▶ Exercise inputs

BEGIN

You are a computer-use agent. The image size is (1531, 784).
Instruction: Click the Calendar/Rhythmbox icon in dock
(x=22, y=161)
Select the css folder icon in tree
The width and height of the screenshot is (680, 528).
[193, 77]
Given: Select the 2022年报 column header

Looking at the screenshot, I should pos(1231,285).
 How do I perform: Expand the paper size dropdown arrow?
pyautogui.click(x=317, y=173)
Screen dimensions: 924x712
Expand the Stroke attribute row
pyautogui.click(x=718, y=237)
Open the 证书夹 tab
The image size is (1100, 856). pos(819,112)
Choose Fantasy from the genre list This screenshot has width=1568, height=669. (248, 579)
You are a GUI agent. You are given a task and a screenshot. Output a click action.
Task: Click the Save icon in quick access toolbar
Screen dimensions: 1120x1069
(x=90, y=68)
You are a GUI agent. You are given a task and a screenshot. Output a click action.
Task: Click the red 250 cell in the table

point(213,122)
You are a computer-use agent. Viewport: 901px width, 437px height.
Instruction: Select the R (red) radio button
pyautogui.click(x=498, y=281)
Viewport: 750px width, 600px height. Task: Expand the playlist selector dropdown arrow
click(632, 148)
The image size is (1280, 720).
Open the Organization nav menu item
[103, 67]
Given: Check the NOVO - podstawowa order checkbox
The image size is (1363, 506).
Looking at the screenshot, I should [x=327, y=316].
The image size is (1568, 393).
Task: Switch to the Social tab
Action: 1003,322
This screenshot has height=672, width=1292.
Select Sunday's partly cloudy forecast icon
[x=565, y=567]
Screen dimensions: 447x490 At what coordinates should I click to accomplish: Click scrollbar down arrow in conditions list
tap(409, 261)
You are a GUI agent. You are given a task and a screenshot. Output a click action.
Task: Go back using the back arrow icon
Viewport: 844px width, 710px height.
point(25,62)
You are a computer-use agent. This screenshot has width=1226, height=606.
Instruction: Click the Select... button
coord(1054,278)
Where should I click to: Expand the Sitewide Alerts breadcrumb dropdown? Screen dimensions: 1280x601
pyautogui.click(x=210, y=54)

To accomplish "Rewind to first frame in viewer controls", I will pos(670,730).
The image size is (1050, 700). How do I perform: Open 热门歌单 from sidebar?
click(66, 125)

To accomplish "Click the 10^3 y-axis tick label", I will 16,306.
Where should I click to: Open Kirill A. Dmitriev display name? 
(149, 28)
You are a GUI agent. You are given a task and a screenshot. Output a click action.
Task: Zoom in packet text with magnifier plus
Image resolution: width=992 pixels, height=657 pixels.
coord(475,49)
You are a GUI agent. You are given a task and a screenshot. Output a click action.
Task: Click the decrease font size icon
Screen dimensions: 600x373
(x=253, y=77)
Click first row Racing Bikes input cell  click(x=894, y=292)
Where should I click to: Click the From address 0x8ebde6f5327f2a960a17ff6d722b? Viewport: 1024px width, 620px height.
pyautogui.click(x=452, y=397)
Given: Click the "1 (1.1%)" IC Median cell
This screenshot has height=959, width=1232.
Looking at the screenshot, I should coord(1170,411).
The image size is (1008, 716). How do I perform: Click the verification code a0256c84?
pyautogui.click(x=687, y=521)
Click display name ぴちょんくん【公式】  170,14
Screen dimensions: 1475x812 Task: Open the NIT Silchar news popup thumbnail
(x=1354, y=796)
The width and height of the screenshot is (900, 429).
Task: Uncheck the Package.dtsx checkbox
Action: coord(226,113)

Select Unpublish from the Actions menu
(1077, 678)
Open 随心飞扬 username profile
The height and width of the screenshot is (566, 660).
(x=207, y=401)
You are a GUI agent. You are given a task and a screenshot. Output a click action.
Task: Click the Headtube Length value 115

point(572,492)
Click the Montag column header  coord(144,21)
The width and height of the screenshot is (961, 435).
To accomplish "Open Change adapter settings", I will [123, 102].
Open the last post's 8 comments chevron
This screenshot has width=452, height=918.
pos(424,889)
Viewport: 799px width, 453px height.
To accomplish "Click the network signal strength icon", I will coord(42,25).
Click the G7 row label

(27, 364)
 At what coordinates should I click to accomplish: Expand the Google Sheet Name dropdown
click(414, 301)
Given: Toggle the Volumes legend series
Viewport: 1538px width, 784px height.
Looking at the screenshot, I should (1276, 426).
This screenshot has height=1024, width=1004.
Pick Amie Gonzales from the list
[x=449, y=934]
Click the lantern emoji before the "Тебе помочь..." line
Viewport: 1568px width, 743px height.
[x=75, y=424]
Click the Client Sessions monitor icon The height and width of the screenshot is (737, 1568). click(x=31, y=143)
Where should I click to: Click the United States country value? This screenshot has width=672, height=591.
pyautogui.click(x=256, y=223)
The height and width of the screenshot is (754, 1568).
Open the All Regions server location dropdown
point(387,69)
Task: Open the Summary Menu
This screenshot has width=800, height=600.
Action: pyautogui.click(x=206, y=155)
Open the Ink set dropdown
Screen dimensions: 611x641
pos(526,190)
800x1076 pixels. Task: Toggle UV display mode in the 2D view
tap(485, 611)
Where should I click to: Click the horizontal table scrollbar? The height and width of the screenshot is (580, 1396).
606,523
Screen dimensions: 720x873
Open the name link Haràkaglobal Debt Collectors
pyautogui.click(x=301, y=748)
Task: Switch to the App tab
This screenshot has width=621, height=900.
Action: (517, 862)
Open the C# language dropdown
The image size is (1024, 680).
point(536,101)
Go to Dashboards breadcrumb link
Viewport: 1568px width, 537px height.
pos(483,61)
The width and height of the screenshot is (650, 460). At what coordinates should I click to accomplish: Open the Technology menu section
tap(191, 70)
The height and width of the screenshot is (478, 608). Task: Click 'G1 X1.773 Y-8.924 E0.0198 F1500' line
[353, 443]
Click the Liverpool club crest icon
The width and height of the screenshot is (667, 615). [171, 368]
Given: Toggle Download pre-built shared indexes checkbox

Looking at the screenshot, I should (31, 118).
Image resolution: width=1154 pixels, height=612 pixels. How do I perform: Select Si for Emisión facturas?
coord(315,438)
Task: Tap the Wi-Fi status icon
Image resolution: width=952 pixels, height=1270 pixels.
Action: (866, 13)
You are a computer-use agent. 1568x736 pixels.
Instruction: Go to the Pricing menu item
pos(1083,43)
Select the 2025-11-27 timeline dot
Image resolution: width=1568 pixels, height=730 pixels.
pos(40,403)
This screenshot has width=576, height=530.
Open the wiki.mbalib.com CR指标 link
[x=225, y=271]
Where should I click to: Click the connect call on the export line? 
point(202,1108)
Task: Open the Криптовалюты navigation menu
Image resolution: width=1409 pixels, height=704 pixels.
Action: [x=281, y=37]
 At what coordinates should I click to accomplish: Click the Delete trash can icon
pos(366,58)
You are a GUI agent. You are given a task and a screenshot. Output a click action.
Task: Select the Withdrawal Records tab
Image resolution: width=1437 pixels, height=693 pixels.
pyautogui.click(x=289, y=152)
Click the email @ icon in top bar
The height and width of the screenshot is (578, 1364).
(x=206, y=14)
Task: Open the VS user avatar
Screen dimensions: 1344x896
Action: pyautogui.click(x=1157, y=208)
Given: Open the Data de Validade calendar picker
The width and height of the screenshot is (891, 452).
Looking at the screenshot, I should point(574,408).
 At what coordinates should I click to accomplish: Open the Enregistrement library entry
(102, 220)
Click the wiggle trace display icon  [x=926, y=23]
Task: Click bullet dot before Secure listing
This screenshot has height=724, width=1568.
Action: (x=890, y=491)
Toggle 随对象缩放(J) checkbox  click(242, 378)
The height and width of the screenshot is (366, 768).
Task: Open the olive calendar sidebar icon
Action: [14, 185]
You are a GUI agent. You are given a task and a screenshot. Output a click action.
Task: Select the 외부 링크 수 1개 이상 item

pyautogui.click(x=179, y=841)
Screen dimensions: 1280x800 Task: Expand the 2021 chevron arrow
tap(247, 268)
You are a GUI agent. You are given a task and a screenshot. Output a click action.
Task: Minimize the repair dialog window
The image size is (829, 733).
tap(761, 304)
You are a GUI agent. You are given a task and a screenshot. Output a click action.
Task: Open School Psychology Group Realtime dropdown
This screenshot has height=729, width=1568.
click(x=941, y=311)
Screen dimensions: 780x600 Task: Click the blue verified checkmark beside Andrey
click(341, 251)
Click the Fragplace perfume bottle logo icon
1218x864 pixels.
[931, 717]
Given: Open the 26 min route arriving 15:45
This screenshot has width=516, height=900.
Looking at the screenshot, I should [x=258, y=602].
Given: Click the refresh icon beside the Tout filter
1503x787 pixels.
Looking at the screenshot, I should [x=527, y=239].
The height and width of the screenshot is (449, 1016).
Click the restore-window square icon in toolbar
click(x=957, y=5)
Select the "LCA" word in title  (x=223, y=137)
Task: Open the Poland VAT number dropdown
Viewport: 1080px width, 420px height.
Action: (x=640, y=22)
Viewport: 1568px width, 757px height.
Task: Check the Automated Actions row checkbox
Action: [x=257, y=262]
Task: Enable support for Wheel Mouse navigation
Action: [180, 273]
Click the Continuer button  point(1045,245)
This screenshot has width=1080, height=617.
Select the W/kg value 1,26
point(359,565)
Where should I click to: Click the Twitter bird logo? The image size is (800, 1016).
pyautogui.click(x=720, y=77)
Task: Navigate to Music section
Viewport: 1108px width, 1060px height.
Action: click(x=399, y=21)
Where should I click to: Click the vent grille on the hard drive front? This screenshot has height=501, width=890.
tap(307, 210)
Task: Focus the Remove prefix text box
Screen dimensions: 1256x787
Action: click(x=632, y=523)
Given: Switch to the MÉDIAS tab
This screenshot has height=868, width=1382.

END

▶ What this task involves
Could you please find every line of the listing above holding the string "computer" and copy it?

▶ Answer box
You are a computer-use agent. The image size is (1531, 784).
You are a computer-use agent. Viewport: 901px width, 437px height.
You are a computer-use agent. This screenshot has width=1226, height=606.
You are a computer-use agent. 1568x736 pixels.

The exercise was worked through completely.